Most hospitals (especially private ones), require either a health insurance membership card or a credit card to prove that patient CAN cover for the health treatment provided by the hospital. Without either of these cards, patient can be held untreated for a long time! Certainly we do not want this to happen to ourselves or our loved ones..

Some credit card actually have hospital plans for hospital treatments or hospitalisation, where the total bill can be paid in installments; 3, 6, 9 or 12 months (or even longer periods of time). You should ask about this when you apply for a credit card.

Are there other important benefits of credit card?

Nowadays, credit card issuers must compete against others in providing better services to the credit card holders.

Most credit cards now have formed partnerships with various shops and outlets in providing planned purchase service. With this service, credit card holders can purchase goods without paying in full at the time of purchase, instead they can pay in installments over certain period of time.

What you need to remember is that, while this is a great way to purchase things that you need without shaking your cash flow too much in a certain month, you still need to be careful about:
1. the real necessity of the the goods you are purchasing
2. the amount of money that you will have to commit to pay each month until you have paid the goods in full.
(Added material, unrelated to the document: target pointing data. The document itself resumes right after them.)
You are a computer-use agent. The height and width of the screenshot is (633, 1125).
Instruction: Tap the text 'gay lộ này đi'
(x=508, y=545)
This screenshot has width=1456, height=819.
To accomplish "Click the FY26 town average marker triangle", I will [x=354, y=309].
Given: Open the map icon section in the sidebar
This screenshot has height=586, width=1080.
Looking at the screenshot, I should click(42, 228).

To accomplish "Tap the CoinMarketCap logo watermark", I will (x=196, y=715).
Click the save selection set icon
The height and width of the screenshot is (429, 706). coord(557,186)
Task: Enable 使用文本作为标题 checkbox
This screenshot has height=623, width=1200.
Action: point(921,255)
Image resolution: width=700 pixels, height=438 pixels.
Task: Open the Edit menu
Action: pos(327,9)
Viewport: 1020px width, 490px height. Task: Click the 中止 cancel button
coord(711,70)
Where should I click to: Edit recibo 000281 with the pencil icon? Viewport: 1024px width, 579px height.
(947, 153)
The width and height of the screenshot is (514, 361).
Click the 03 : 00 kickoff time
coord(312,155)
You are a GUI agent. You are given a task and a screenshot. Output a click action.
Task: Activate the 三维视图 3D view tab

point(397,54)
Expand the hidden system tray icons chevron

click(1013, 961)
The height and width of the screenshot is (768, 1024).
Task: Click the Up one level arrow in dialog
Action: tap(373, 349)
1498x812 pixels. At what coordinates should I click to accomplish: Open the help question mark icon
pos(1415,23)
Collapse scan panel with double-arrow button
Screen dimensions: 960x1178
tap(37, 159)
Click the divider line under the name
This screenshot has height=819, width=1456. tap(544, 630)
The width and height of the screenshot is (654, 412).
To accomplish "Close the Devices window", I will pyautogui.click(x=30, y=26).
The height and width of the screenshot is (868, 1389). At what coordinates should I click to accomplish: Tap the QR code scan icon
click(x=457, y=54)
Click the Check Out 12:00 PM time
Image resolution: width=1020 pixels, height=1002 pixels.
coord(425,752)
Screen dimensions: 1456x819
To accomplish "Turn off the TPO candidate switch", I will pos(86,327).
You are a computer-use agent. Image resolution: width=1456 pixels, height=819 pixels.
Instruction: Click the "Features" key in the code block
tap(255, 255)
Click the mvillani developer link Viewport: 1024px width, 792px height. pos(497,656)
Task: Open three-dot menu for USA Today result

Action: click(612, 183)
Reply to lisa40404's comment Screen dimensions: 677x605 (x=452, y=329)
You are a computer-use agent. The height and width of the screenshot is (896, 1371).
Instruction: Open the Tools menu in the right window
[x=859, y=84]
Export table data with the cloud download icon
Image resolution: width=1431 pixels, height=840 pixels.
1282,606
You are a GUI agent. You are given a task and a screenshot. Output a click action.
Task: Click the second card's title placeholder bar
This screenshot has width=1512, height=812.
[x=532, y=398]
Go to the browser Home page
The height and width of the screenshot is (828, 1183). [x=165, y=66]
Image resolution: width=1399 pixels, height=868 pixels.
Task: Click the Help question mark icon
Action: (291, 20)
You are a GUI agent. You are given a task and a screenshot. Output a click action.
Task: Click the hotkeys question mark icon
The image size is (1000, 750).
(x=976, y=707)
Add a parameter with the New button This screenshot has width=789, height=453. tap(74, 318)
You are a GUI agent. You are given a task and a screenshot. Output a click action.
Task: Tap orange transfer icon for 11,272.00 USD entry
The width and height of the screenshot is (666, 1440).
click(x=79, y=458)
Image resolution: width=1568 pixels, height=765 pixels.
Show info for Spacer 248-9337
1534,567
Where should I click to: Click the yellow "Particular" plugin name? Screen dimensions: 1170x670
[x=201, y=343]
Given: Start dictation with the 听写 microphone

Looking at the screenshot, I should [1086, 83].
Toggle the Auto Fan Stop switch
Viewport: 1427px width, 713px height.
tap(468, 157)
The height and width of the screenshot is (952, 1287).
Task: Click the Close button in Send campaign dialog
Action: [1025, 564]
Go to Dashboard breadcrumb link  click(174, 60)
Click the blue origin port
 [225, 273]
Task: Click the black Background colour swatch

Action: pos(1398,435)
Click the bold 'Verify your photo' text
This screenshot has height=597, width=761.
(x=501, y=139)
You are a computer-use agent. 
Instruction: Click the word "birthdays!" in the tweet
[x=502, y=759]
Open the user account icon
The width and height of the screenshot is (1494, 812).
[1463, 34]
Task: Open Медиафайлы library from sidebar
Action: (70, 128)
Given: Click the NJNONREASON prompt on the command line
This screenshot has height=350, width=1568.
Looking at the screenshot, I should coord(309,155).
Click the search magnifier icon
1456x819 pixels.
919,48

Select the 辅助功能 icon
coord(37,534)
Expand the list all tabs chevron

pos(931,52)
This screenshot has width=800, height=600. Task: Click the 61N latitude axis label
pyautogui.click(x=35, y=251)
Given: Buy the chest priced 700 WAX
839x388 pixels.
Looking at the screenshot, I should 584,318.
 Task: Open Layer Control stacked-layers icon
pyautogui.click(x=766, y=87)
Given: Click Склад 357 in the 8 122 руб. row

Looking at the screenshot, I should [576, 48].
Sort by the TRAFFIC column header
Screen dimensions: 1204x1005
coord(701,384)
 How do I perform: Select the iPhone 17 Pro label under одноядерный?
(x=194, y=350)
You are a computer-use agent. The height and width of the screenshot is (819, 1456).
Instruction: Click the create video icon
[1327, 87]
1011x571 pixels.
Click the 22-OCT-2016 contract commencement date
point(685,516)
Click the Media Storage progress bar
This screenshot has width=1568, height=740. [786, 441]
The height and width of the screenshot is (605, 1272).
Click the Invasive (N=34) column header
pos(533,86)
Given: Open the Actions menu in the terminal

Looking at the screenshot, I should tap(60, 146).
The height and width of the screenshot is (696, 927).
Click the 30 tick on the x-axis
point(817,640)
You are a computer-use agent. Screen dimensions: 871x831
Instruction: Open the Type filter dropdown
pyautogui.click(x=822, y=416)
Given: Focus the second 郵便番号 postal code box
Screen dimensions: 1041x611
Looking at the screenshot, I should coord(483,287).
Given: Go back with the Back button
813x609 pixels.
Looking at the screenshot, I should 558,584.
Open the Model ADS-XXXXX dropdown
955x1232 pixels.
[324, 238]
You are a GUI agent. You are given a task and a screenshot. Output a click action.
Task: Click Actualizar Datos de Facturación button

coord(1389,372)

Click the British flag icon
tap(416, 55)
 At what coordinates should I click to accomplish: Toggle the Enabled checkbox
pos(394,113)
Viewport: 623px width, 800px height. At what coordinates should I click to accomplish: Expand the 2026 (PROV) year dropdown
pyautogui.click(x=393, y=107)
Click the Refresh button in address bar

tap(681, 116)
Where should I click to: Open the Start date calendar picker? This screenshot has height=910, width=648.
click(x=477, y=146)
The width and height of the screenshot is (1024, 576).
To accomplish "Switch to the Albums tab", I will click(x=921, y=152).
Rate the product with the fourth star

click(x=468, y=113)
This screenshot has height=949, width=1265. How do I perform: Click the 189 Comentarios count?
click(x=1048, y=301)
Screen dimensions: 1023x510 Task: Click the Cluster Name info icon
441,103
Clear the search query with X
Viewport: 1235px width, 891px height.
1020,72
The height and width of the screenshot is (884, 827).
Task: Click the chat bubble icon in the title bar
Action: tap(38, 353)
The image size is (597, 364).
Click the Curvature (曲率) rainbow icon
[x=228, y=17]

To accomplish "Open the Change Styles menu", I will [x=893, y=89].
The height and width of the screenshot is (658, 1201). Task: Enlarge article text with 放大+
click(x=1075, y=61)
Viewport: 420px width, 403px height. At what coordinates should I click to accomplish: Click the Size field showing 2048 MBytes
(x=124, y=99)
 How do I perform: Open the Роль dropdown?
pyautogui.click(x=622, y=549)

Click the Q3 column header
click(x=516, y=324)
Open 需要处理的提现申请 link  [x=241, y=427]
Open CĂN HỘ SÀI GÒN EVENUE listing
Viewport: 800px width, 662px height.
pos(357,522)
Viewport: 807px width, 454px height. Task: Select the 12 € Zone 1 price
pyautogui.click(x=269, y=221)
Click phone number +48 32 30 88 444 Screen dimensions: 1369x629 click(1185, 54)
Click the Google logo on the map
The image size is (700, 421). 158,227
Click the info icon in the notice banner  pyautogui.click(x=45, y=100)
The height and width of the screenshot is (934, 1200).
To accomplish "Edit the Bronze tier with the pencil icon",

Moreover, these planned purchases are sometimes accompanied by a small interest (although a lot of credit card now offers 0% interest for planned purchase). If this is the case, then you need to think it over, whether you should purchase the goods you need with your credit card, or just save up for a few months and purchase it with cash (the money you have saved).

When the goods you are purchasing are for your small/home business (equipments, inventory, etc.), then the small interest might still be worth it. But when it is for something that you will only use for leisure (home entertainment, etc.), then you might want to look around for alternatives before you make you purchasing decision.

The main idea that you need to remember is that credit card is there to provide simple financial management assistance to individual or families who need it, NOT to make your life more complicated.. :-)

Have a nice day!


  1. Interesting to see how you do it in Indonesia. With regard to paying regular bills for utilities our banks encourage us to have an extra account in which we pay every month 1/12 of the expected annual expenses. So there's always enough money to pay the bills. Credit cards can be a very big temptation...

  2. Some people choose to have an extra account to pay bills here in Indonesia, combined with the direct-debit system. However, the minimum balance that banks apply for each account, makes it hard for people to have more than 1 account, as a lot of people need to able to use the full amount of their salary for their monthly needs..

    However, whenever the bank fails to withdraw the amount to pay the bills, or the system somehow makes a mistake, then it would take months to rectify it, while the person still needs to make payments of the bills due.. which can result in late payments or double payments that cannot be returned..

    While with credit card, we have 14 days from statement date to clear out any problems with any transactions in the statement.

    It is also hard to predict the 1/12 of annual expenses, since in Indonesia, electricity and phone rates are getting adjustments almost every 3 months, so, most of the time, we just have to pay whatever we are billed with each month..

    Personally though, when the system is more stable here, I agree with you that having an extra account for paying bills is a better approach for family finance management.